En France, des adolescents assassinent, torturent et tuent avec une froideur qui dépasse l’entendement. Certains deviennent des bourreaux, d’autres des victimes. La liste des noms s’allonge : Louise, 11 ans, lardée de coups de couteaux et retrouvée morte dans un bois en Essonne. Élias, 14 ans, poignardé à mort pour un téléphone. Philippine, 19 ans, violée puis assassinée et enterrée au bois de Boulogne. Shaina, victime d’un viol en réunion à 13 ans, puis brûlée vive à 15. Si ces victimes — et bien d’autres — n'ont pas toutes eu affaire à des monstres à peine majeurs, elles ont cependant un point commun : leur jeunesse.
Cette jeunesse pourtant, est aussi le visage d’une criminalité qui se transforme, où les bourreaux sont parfois aussi jeunes que leurs proies. Longtemps, l’enfant criminel était perçu comme une aberration, un accident de parcours tragique. Aujourd’hui, il est une réalité. La délinquance juvénile ne se contente plus de petits larcins ou de bagarres de cour d’école. Elle s’organise, elle s’arme, elle tue.
Ces affaires alimentent un sentiment de peur et posent une question essentielle : assiste-t-on à une explosion de la criminalité des jeunes, ou à une perception exacerbée par la médiatisation ? Si les statistiques révèlent une baisse globale de la délinquance des mineurs, elles mettent également en évidence une radicalisation de la violence. Loin des incivilités classiques, certains adolescents commettent aujourd’hui des actes d’une brutalité inédite, parfois comparables aux crimes des adultes les plus endurcis.
Des chiffres alarmants masqués par le déni
Les défenseurs des droits de l’enfant répètent à l’envi que la délinquance des mineurs est en baisse, s’appuyant sur des statistiques qui masquent une réalité bien plus sombre. Selon le rapport du ministère de la Justice — Les mineurs délinquants —, en 2020, 187 700 mineurs ont été traités par les parquets pour des affaires criminelles, soit 2,8 % de la population des 10-17 ans. Parmi eux, plus de la moitié (51 %) avaient entre 16 et 17 ans, tandis que 40 % avaient entre 13 et 15 ans. Et ce ne sont pas de simples infractions mineures :
- 20 % étaient impliqués dans des coups et violences volontaires (contre 17 % des majeurs).
- 4,7 % ont commis des viols et agressions sexuelles (contre 1,8 % des majeurs).
- 20 % étaient impliqués dans des vols et recels aggravés (contre 5,3 % des majeurs).
- 8,2 % ont commis des destructions et dégradations (contre 3,7 % des majeurs).
Ces chiffres parlent d’eux-mêmes : les mineurs surpassent désormais les adultes en matière de violence. Pourtant, plutôt que d’admettre l’évidence, certains continuent de leur chercher des excuses. Poignarder, violer, massacrer… mais avec circonstance atténuante : ils n’ont pas encore soufflé leurs 18 bougies.

# # # # #

Consigne – D'après le texte sur la délinquance des mineurs, quelle part des mineurs traités par les parquets en 2020 avait entre 16 et 17 ans ?

Données disponibles –
# # # # #

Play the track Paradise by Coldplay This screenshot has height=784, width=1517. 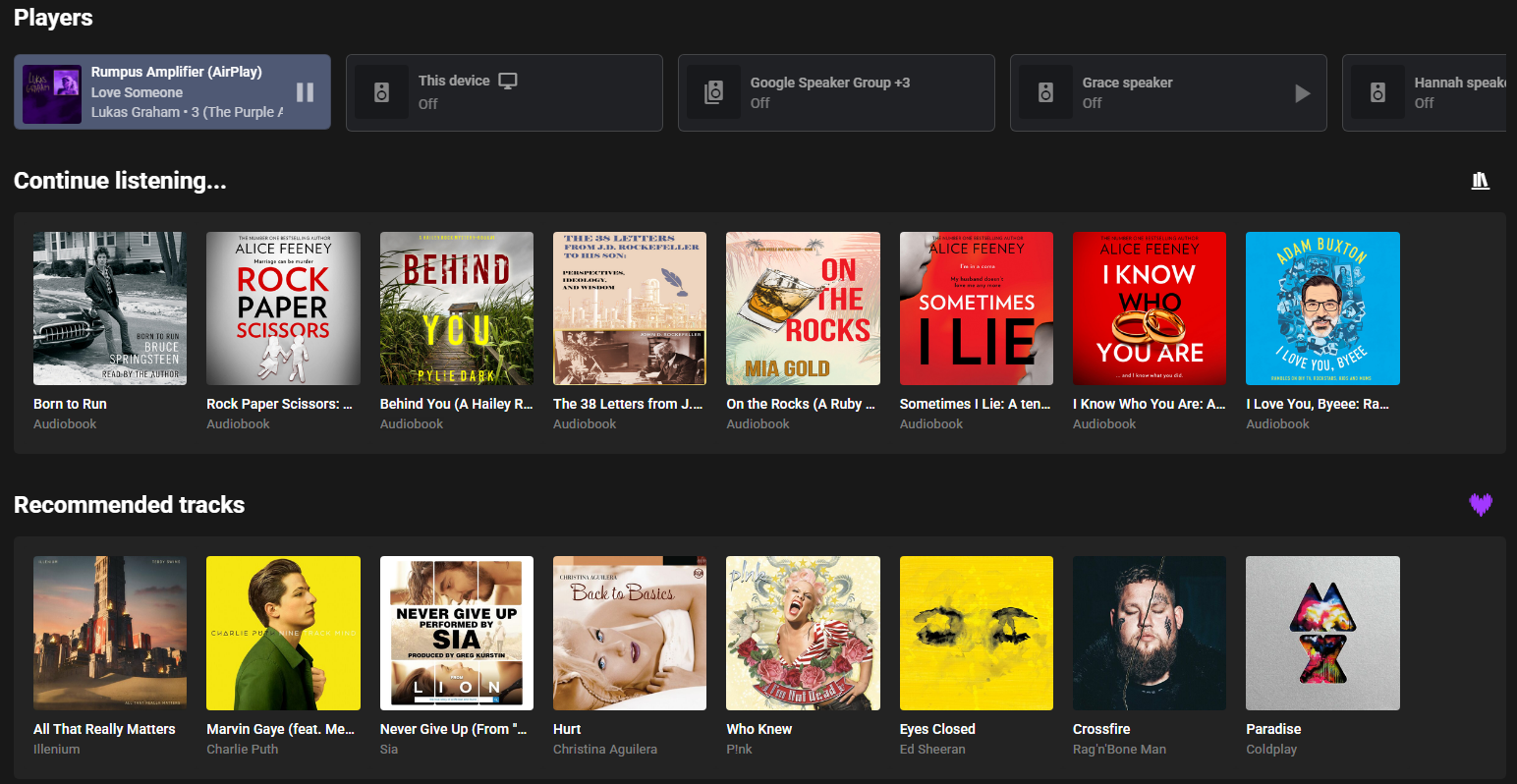click(x=1322, y=633)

# # # # #

Solution proposée – Plus de la moitié, soit 51 %.